- [INSTRUCTIONS FOR THE TASK]
Rewrite all of the data with "Site Map" changed to "Sitemap" wherever it occurs, and leave everything else the same.

** begin **

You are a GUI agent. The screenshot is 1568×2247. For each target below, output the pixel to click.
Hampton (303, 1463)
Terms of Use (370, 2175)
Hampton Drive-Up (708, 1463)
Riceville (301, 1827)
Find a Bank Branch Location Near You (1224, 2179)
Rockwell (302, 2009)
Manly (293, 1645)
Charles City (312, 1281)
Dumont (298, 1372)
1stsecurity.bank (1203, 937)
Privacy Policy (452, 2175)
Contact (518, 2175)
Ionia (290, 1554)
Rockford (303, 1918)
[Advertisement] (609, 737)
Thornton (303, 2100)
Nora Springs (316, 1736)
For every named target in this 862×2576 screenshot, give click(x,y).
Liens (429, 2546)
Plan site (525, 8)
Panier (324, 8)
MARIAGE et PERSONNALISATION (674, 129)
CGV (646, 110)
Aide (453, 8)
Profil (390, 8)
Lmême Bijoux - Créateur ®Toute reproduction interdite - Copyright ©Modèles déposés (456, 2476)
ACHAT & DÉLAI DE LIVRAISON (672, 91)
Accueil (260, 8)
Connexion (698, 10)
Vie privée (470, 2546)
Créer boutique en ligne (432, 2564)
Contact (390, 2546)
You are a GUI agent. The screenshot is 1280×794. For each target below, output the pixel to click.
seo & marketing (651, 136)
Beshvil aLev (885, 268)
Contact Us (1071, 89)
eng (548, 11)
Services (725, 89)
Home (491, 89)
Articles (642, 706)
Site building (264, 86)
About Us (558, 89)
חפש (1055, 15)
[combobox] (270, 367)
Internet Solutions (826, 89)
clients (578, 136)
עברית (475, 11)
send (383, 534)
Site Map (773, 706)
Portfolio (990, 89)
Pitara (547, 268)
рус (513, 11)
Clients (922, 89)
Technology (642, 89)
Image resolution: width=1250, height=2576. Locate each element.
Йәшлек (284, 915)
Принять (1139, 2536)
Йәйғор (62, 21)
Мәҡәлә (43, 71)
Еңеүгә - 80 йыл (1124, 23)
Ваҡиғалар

** end **

- [EXERCISE RESULT]
You are a GUI agent. The screenshot is 1568×2247. For each target below, output the pixel to click.
Hampton (303, 1463)
Terms of Use (370, 2175)
Hampton Drive-Up (708, 1463)
Riceville (301, 1827)
Find a Bank Branch Location Near You (1224, 2179)
Rockwell (302, 2009)
Manly (293, 1645)
Charles City (312, 1281)
Dumont (298, 1372)
1stsecurity.bank (1203, 937)
Privacy Policy (452, 2175)
Contact (518, 2175)
Ionia (290, 1554)
Rockford (303, 1918)
[Advertisement] (609, 737)
Thornton (303, 2100)
Nora Springs (316, 1736)
For every named target in this 862×2576 screenshot, give click(x,y).
Liens (429, 2546)
Plan site (525, 8)
Panier (324, 8)
MARIAGE et PERSONNALISATION (674, 129)
CGV (646, 110)
Aide (453, 8)
Profil (390, 8)
Lmême Bijoux - Créateur ®Toute reproduction interdite - Copyright ©Modèles déposés (456, 2476)
ACHAT & DÉLAI DE LIVRAISON (672, 91)
Accueil (260, 8)
Connexion (698, 10)
Vie privée (470, 2546)
Créer boutique en ligne (432, 2564)
Contact (390, 2546)
You are a GUI agent. The screenshot is 1280×794. For each target below, output the pixel to click.
seo & marketing (651, 136)
Beshvil aLev (885, 268)
Contact Us (1071, 89)
eng (548, 11)
Services (725, 89)
Home (491, 89)
Articles (642, 706)
Site building (264, 86)
About Us (558, 89)
חפש (1055, 15)
[combobox] (270, 367)
Internet Solutions (826, 89)
clients (578, 136)
עברית (475, 11)
send (383, 534)
Sitemap (773, 706)
Portfolio (990, 89)
Pitara (547, 268)
рус (513, 11)
Clients (922, 89)
Technology (642, 89)
Image resolution: width=1250, height=2576. Locate each element.
Йәшлек (284, 915)
Принять (1139, 2536)
Йәйғор (62, 21)
Мәҡәлә (43, 71)
Еңеүгә - 80 йыл (1124, 23)
Ваҡиғалар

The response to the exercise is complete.